Sob os princípios genéricos do liberalismo, o grupo intelectual definira
a tarefa que lhes cabia: contribuir e propugnar por uma ampla, profunda ação
conjunta para construir a nação —no campo da produção intelectual intensificaram estudos da realidade
brasileira (as obras de Euclides da Cunha, Alberto Torres, Manuel
Bonfim,Oliveira Vianna são documentos exemplares) e se empenharam no ‘criar um
saber próprio sobre o Brasil’( enfatizava José Veríssimo em “Um estudioso
pernambucano”, artigo na revista Kosmos,n.1,Rio de Janeiro,1907) — e
remodelar e fortalecer o Estado (o que
obviamente punha em confrontação a ambigüidade de sua ideologia baseada no
liberalismo....).

» ENUNCIADO DA TAREFA: Prossiga o texto sobre a atuação do grupo intelectual liberal na construção da nação brasileira a partir de sua última frase.

» LISTAGEM DE REGISTROS:

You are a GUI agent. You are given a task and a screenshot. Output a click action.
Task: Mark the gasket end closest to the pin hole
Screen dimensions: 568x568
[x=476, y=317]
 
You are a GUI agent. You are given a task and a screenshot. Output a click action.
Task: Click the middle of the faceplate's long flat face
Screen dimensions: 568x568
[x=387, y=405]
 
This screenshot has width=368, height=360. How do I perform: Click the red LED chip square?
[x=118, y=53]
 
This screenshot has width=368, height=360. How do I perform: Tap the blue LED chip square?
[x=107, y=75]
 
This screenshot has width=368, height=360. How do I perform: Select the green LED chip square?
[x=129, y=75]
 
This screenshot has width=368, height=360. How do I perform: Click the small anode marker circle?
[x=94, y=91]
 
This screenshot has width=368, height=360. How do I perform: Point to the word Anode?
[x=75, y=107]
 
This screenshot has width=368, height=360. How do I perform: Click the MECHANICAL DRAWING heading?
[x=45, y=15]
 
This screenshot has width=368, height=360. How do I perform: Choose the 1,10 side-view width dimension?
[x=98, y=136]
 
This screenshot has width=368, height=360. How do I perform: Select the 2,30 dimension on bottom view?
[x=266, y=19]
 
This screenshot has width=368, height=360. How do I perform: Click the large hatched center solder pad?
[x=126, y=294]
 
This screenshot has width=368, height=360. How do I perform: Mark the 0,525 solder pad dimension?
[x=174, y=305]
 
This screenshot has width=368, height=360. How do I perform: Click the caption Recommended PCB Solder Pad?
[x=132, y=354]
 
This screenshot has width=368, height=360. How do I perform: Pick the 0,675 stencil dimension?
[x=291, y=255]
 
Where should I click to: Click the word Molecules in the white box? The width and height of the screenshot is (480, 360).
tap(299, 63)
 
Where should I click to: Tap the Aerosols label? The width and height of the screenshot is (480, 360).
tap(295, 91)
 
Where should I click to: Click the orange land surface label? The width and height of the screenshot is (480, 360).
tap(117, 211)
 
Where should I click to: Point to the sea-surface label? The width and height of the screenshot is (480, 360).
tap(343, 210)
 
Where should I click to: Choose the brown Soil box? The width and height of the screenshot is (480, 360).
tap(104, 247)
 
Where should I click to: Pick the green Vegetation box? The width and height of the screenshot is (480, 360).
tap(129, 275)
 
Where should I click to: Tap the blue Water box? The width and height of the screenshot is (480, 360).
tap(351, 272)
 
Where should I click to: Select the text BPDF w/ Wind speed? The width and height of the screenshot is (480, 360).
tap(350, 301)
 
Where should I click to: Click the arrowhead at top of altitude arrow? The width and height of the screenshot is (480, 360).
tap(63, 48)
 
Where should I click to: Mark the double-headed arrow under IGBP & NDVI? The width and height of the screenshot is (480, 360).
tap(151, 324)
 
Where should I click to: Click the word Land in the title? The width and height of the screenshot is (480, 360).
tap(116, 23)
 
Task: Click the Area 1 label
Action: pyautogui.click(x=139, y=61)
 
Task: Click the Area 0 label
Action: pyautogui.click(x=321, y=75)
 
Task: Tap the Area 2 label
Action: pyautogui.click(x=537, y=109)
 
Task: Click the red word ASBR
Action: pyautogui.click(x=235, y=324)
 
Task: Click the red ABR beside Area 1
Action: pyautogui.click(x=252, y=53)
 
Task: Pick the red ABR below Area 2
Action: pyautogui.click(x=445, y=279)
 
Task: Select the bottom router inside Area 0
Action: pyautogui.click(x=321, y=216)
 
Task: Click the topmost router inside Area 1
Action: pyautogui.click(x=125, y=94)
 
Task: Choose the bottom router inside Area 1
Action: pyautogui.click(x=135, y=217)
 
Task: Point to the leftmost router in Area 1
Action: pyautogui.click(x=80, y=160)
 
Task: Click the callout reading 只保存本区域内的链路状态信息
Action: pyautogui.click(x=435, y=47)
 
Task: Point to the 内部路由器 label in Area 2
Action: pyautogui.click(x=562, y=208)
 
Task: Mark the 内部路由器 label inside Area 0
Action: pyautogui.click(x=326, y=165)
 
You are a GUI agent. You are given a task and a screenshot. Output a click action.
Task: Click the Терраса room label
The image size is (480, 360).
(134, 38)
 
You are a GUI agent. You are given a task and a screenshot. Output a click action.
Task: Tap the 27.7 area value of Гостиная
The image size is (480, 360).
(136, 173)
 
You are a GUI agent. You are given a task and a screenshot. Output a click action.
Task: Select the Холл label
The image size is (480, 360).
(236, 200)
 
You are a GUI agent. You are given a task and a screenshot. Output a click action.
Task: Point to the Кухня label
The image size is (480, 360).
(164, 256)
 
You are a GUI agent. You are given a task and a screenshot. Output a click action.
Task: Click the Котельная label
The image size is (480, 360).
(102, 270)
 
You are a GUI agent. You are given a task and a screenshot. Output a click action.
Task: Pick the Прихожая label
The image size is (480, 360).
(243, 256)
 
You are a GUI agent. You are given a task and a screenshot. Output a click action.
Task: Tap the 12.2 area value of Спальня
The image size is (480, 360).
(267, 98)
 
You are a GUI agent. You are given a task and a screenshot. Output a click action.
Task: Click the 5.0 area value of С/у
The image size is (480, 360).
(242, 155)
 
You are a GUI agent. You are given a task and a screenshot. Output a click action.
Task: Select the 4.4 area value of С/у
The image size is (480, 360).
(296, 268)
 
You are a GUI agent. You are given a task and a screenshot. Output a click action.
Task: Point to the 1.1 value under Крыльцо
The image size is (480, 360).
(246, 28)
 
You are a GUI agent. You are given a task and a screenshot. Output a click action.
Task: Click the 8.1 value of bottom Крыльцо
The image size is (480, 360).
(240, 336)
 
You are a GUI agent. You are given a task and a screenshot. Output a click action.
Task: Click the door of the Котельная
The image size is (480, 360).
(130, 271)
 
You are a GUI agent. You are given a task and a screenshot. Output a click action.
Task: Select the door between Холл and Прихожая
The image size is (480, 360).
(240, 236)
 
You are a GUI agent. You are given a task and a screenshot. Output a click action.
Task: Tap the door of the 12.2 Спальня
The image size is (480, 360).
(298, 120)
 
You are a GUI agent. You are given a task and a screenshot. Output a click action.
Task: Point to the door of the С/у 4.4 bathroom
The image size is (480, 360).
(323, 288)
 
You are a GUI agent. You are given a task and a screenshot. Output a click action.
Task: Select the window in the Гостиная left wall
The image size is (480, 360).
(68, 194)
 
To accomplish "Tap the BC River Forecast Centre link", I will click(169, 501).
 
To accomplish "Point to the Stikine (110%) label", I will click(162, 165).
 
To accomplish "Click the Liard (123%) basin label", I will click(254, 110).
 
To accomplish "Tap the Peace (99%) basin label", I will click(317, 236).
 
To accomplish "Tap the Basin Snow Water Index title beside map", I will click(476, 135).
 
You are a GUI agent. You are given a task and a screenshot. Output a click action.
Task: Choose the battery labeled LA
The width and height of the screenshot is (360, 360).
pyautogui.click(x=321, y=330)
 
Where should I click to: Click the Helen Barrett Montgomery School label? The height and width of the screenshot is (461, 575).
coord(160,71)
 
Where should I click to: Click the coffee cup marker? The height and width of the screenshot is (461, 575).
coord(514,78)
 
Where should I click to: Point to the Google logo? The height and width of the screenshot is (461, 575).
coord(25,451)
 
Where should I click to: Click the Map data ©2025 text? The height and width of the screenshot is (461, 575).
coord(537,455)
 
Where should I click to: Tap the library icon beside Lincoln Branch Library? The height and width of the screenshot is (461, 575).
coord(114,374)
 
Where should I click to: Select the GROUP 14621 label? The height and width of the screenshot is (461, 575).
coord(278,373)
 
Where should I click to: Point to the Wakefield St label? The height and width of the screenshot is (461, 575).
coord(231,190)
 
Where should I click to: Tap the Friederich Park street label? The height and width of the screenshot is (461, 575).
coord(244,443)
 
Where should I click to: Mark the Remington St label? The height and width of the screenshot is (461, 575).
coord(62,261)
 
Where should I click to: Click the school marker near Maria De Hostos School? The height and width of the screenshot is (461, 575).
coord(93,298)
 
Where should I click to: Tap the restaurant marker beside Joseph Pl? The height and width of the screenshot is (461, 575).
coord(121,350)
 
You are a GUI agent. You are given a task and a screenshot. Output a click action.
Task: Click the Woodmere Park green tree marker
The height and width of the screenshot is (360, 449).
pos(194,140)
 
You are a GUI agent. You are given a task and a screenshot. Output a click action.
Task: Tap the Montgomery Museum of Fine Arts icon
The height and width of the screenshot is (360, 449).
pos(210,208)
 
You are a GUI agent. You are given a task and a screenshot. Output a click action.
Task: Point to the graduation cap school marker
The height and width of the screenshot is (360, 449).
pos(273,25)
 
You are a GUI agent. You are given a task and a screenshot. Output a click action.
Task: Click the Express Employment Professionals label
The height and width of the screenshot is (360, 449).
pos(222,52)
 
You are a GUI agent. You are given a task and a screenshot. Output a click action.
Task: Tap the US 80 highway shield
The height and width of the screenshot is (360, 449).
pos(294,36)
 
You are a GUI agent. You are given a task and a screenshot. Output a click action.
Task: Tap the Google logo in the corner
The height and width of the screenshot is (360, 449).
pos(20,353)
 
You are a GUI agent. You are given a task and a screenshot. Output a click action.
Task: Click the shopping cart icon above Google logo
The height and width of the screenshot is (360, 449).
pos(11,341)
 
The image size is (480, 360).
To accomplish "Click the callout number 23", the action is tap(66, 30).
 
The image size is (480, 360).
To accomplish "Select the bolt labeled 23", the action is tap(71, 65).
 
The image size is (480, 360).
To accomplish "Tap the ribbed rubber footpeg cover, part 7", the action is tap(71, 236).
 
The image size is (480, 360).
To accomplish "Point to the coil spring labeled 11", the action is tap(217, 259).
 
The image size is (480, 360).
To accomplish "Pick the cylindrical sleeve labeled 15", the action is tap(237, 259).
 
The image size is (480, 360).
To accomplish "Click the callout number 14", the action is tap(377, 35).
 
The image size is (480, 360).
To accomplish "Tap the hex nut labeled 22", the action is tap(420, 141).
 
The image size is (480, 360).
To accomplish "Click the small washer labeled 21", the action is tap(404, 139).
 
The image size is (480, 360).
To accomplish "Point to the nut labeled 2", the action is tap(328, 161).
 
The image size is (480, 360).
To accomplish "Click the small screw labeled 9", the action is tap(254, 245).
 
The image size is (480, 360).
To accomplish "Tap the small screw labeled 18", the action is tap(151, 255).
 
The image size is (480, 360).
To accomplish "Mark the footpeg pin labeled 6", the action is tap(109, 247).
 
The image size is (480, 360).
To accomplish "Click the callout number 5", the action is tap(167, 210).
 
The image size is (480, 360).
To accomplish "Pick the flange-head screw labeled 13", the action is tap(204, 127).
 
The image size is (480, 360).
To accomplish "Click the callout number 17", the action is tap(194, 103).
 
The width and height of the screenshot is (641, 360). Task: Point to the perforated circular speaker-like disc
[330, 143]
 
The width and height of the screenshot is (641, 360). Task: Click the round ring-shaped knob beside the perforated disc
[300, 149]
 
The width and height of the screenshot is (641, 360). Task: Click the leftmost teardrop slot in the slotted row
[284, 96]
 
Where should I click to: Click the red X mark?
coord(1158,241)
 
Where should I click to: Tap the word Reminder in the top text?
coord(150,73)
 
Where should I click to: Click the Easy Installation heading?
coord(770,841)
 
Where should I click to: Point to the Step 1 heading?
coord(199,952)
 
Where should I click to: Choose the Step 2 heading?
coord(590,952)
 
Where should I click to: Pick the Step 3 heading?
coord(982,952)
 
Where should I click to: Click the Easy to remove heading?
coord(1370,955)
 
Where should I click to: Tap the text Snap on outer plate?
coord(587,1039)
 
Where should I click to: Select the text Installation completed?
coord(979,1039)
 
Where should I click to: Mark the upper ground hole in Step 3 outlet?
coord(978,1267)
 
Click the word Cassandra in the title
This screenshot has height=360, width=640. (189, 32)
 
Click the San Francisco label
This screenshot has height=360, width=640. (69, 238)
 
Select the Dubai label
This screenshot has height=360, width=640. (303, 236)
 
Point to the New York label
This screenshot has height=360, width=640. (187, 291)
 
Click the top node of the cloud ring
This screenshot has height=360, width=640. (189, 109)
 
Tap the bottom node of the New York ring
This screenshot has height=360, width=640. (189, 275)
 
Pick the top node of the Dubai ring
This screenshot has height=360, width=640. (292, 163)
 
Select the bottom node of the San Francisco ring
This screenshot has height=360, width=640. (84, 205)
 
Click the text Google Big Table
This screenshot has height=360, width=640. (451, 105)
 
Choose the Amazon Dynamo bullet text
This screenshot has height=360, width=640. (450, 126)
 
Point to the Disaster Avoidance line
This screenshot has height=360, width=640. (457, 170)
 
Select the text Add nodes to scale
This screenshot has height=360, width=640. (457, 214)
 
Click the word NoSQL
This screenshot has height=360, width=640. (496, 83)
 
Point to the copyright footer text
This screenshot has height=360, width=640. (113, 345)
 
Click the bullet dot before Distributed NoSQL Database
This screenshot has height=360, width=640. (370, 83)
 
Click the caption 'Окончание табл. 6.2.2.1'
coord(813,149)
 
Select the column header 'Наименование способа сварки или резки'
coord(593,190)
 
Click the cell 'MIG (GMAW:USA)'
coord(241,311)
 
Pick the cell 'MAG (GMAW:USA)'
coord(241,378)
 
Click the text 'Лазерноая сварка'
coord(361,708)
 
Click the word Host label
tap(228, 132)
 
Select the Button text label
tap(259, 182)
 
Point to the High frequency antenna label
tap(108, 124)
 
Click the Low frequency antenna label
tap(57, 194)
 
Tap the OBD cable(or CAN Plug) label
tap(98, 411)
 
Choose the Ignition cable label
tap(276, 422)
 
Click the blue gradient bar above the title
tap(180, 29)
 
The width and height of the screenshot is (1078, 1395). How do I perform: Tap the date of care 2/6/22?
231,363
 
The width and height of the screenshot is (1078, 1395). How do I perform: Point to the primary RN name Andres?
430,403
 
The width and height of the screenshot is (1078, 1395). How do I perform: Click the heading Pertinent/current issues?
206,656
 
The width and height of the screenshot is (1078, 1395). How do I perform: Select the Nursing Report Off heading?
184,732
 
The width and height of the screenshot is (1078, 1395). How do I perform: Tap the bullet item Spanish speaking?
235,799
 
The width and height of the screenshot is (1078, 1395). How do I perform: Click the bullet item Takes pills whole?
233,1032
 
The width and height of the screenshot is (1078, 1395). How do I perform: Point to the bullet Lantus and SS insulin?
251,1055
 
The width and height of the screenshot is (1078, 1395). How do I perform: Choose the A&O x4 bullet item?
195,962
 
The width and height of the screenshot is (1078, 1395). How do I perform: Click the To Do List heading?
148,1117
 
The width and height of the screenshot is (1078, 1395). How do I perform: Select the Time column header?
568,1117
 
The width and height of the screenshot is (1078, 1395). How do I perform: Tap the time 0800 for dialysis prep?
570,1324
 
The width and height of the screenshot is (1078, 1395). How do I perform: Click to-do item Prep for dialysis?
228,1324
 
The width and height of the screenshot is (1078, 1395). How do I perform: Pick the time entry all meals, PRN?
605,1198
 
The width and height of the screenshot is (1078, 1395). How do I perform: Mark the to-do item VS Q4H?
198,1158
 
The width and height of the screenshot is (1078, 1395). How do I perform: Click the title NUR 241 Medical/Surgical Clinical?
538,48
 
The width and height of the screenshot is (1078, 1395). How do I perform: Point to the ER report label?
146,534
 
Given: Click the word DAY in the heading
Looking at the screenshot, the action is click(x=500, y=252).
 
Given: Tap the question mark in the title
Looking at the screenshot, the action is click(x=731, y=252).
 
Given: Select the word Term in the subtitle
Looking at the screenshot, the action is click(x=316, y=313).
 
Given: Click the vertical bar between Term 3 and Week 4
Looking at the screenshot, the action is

» RESPOSTA CORRETA:
Já no dia 15 de novembro de 1889 os
intelectuais registraram sua total adesão : numeroso grupo de
republicanos,junto com gente da rua, tendo à frente José do Patrocínio,Aníbal Falcão, João Clapp,Campos da Paz, Olavo Bilac, Luis
Murat e Pardal Mallet -- estes três pela primeira vez movidos à ação política
concreta-- dirigiu-se à sede da Câmara, aos gritos de viva à República, e
redigiram moção de apoio aos chefes da insurreição militar nestes termos : “Os
abaixo assinados,órgãos espontâneos do povo do Rio de Janeiro, representam o
governo provisório,instituído após gloriosa revolução que ipso facto extinguiu
a monarquia no Brasil,a necessidade urgente da proclamação da República.
Excelentíssimos srs. representantes supremos das classes militares do
Brasil, marechal Deodoro da Fonseca,chefe de divisão Wandenkolk e
tenente-coronel dr. Benjamin Constant.
O povo do Rio de Janeiro, reunido em massa no edifício da Câmara
Municipal, tem a honra de comunicar-vos que, por meio de diversos órgãos
espontaneamente surgidos e pelo seu representante legal, proclamou como nova forma de governo nacional a
República.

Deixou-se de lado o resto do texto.